Could you output each line below precisely as it stands, without the images?

::: Dataset excerpts

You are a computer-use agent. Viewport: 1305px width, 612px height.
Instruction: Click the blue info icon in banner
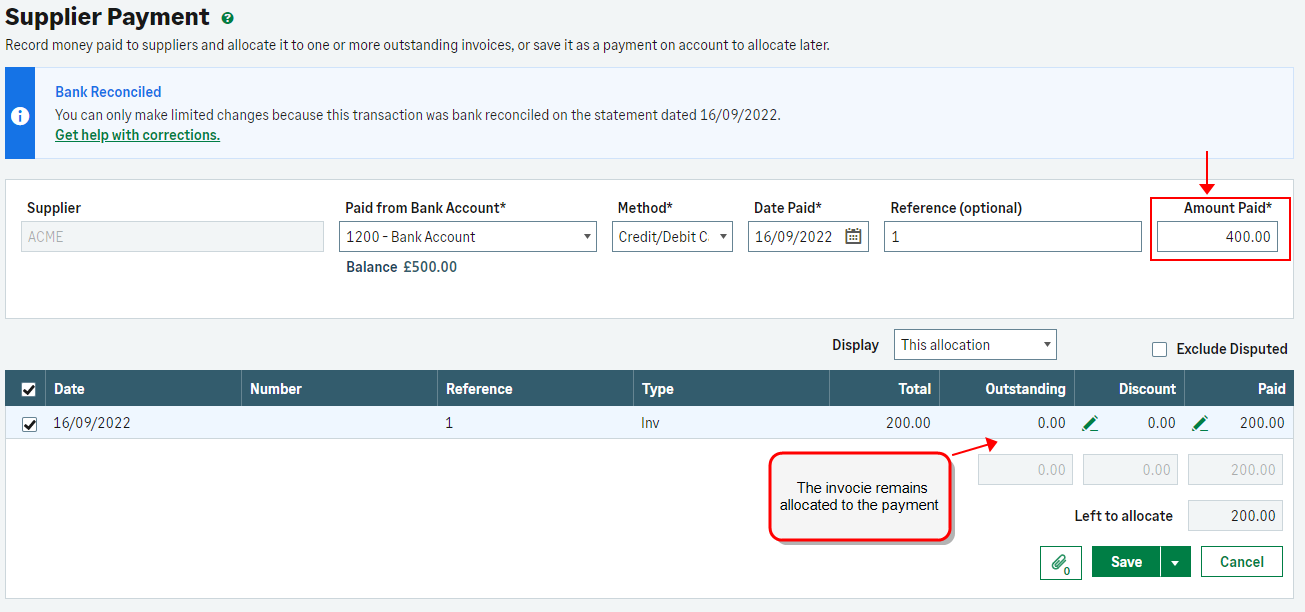click(20, 115)
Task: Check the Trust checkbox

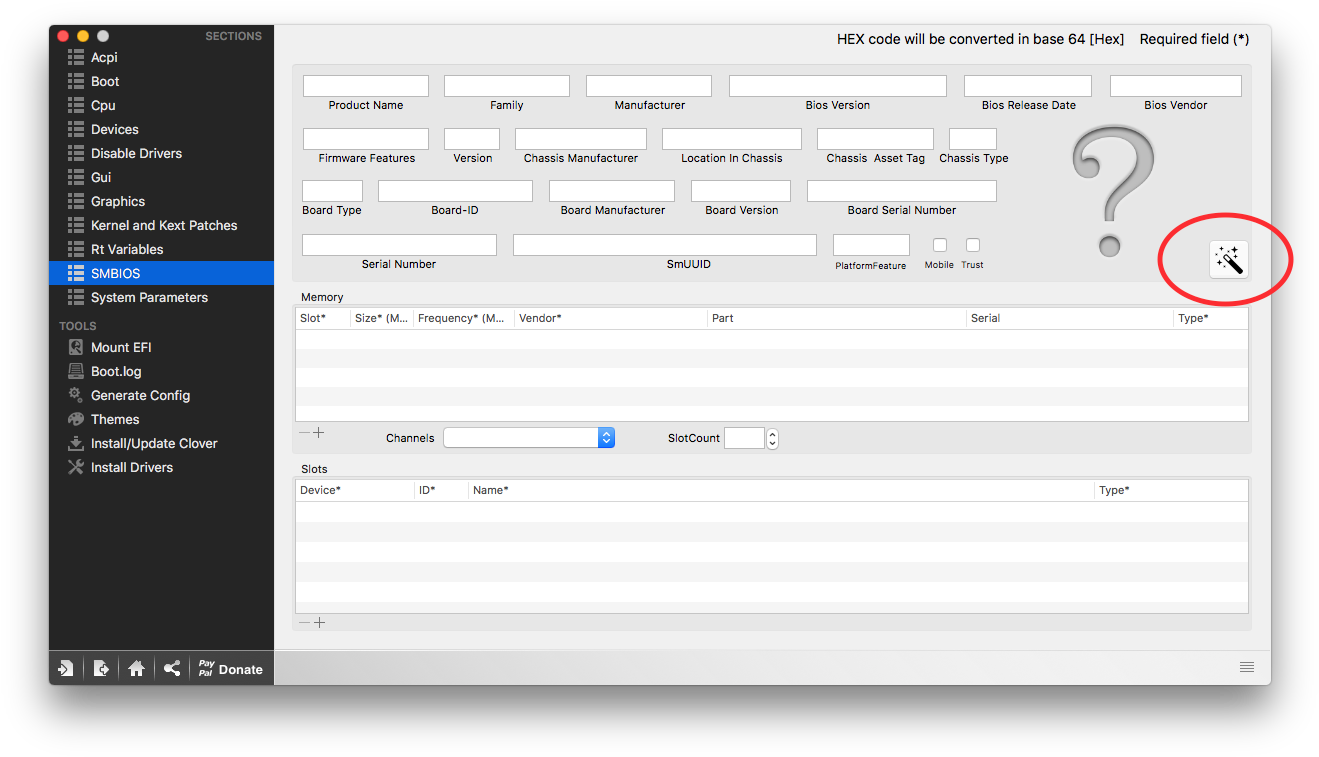Action: (971, 247)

::::::

* [Written reply]:
You are a computer-use agent. Viewport: 1305px width, 612px height.
Instruction: Click the blue info icon in banner
click(20, 115)
Task: Check the Trust checkbox

Action: (971, 247)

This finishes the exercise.